Ach ja, dann gibt es auch noch etwas mehr als nur das Internet. Zur Bildung fällt den Piraten ein, dass jeder Mensch das Recht auf freien Zugang zu Information und Bildung hat. Und zwar gebührenfrei. Die frühkindliche Bildung in kostenlosen Kitas sei wichtig.

Die Piraten befürworten das Recht auf eine sichere Existenz. Dazu sollte jedem Bürger ein Einkommen direkt
garantiert werden.

Man ist für eine gesunde und natürliche Umwelt und nachhaltiges Wirtschaften. Für die Energieerzeugung fordert man die Umstellung von endlichen Energieträgern auf generative und regenerative Energiequellen. Erklärt wird das nicht näher.

Für die Landwirtschaft stellt man sich leistungsfähige, regional angepasste Betriebe vor, Auch Kleinbetriebe sollten
gleichberechtigt teilnehmen können. Eine industrielle Massentierhaltung wird abgelehnt.

An der Finanzierung des Gesundheitswesens möchten die Piraten alle Bürger beteiligen. Privilegien der Privaten Krankenversicherungen seien im Interesse einer einkommens- und vermögensunabhängigen Gesundheitsversorgung
abzuschaffen.

Die Piratenpartei Deutschland steht für eine repressionsfreie Drogenpolitik, so heißt es. Statt Schwarzhandel sollte es  „kontrollierte Erwerbsstrukturen“ geben. Man geht so weit, beim Drogenkonsum auf eine freie Entscheidung des
Individuums und auf das Vertrauen in seine Vernunft zu setzen.
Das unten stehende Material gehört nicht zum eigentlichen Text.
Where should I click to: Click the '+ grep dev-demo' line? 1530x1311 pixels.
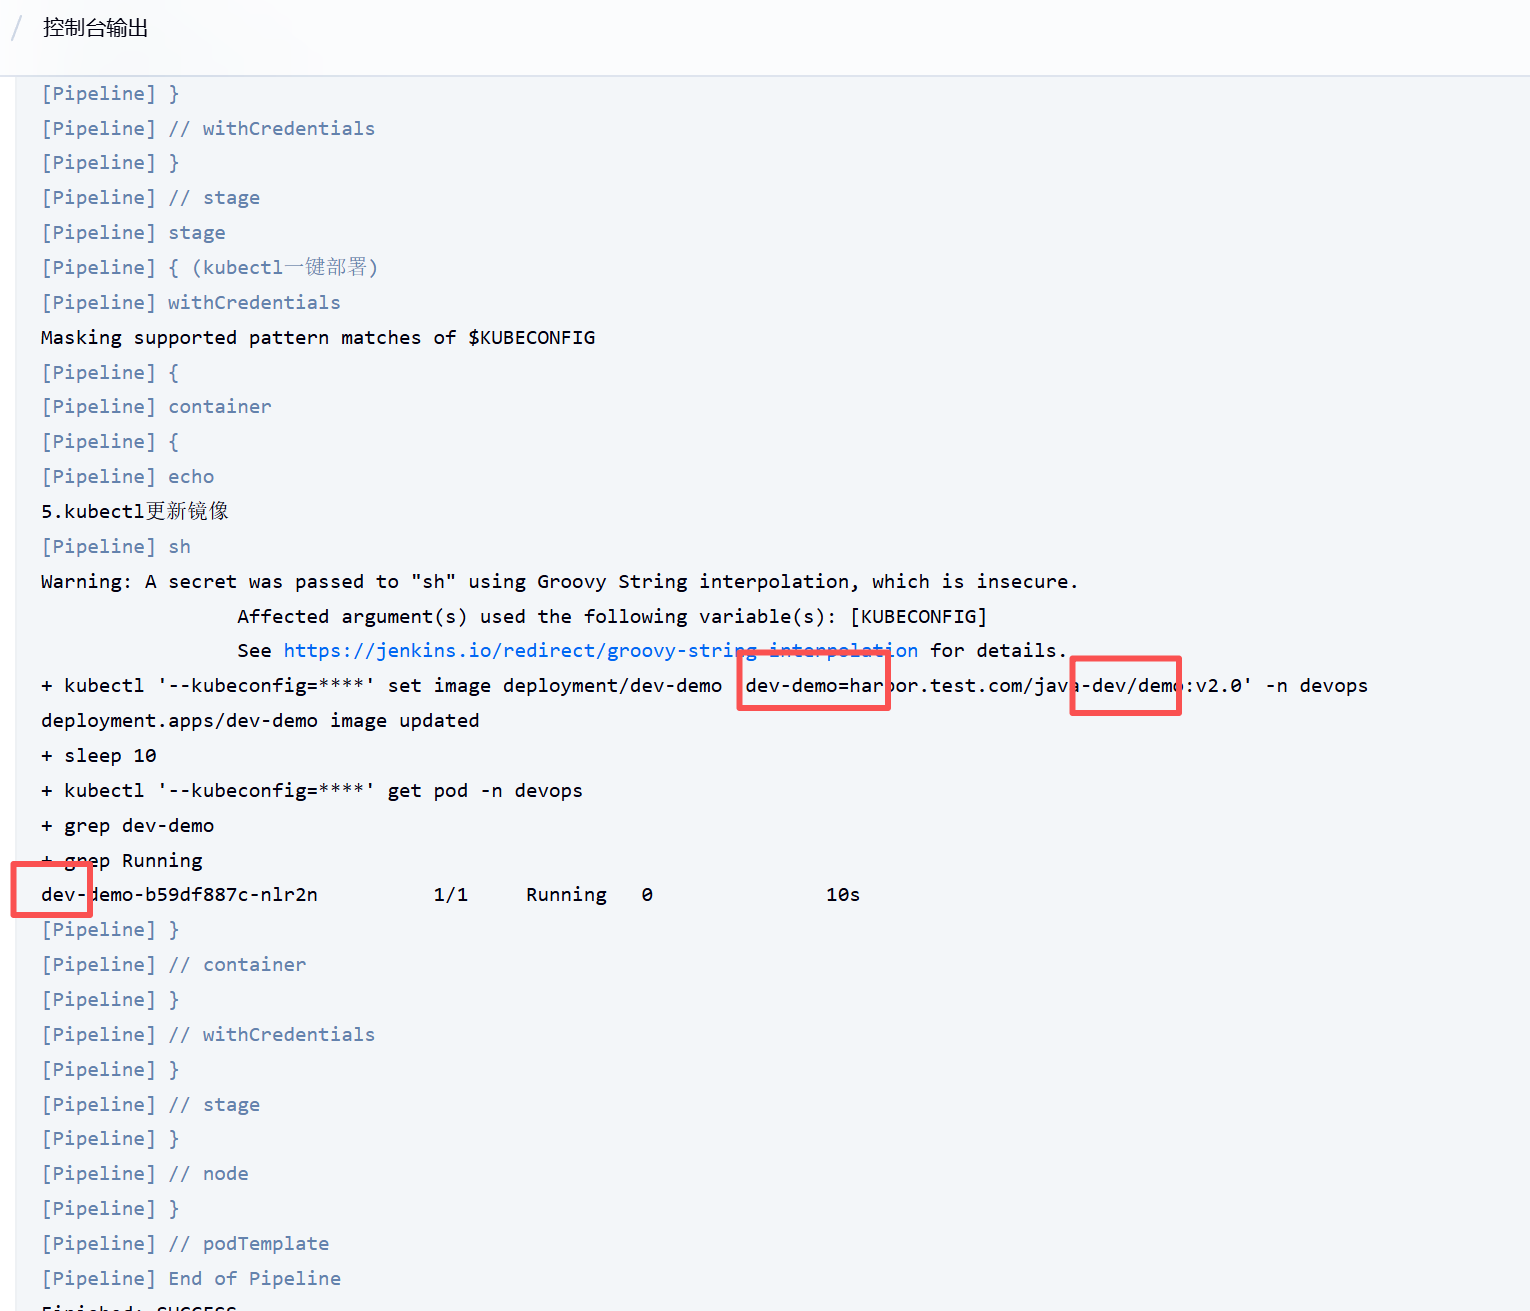pos(128,826)
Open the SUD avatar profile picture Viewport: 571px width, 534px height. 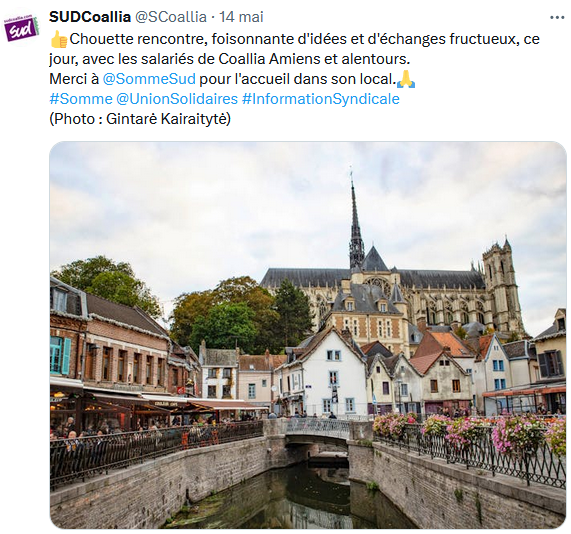coord(21,28)
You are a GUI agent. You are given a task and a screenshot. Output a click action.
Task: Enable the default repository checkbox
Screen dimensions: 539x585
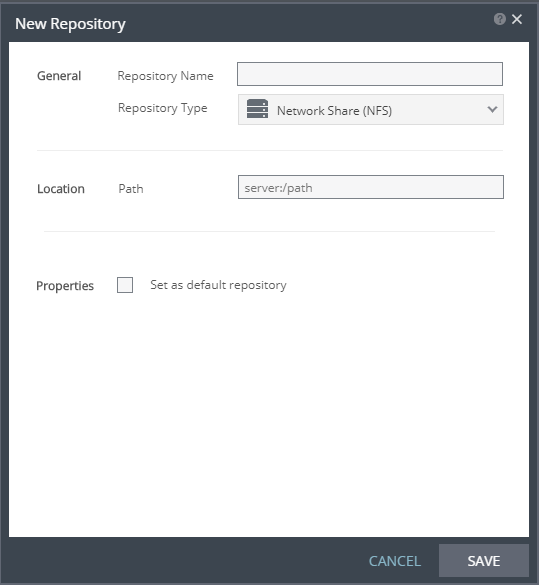tap(125, 285)
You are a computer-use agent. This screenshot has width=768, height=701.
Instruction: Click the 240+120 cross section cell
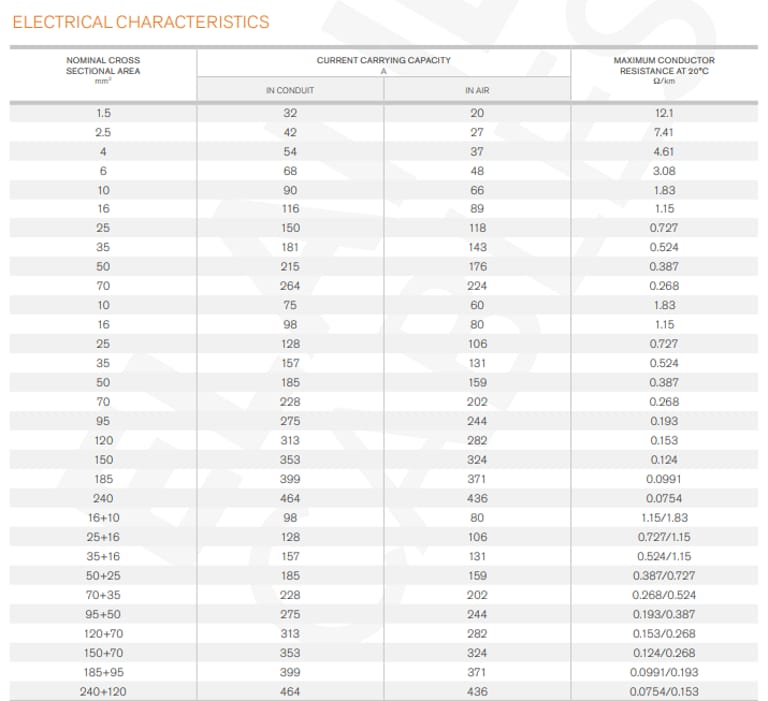click(103, 691)
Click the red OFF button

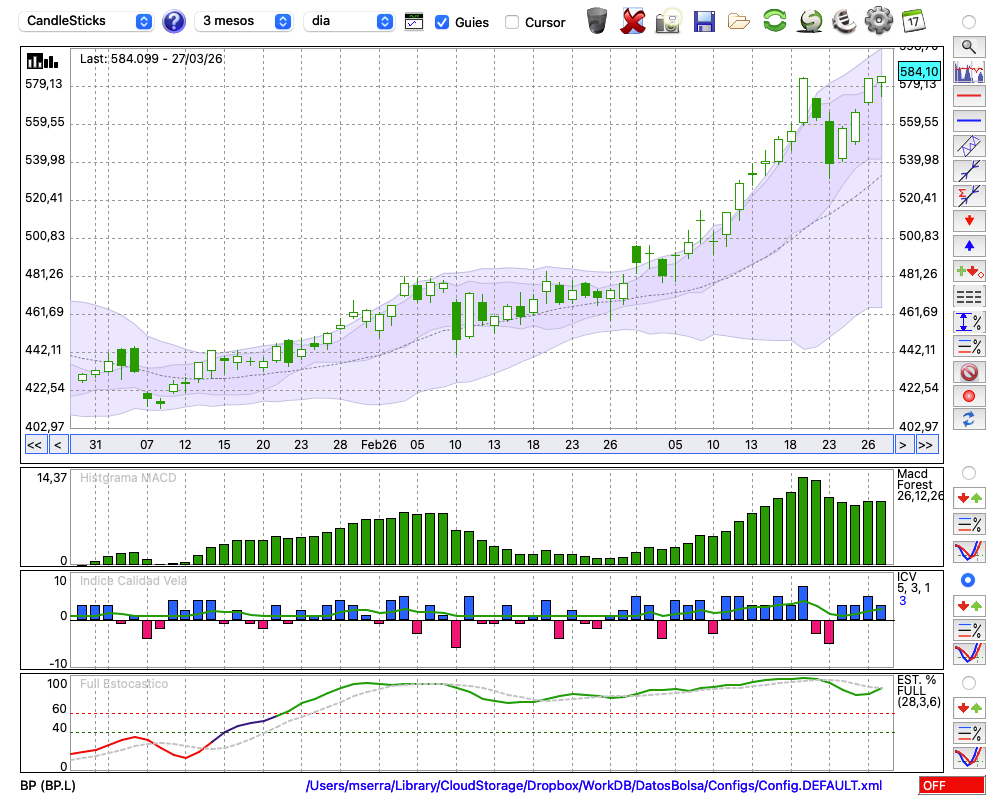point(951,785)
Das Rentensystem würden die Piraten gern mit dem Ziel eines Grundeinkommens für alle umwandeln. Jeder Rentner sollte im Alter eine Mindestrente erhalten, welche eine sichere Existenz und gesellschaftliche Teilhabe ermöglicht. Dazu müsse die Einnahmebasis verbreitert werden. Alle bestehenden Rentensysteme, berufsständischen Versorgungssysteme und Pensionen im öffentlichen Dienst würden zu einer Rentenkasse zusammengeführt, alle steuerpflichtigen Einkommen und Kapitalerträge zur Zahlung von Rentenbeiträgen
verpflichtet.

Für die Europäische Union hat man das Ziel, die Staaten durch eine gemeinsame Verfassung zusammenzuführen.
 
Fazit: Einiges in dem Programm ähnelt den Vorstellungen anderer Parteien des linken Spektrums. Die Sicht auf die „digitale Welt“ erscheint dagegen recht utopisch.
 
Eigentlich müsste die Empörung über die Datenspionage durch die amerikanische NSA, die Edward Snowden aufdeckte, eine Steilvorlage für die Piraten sein. Doch in den Umfragen dümpeln sie weiter vor sich hin. „Kein Tag vergeht ohne Pressemitteilung, Petition oder Appell“, schreibt der Spiegel. Doch davon hört und liest man nichts. Für die Medien sind die Piraten uninteressant geworden.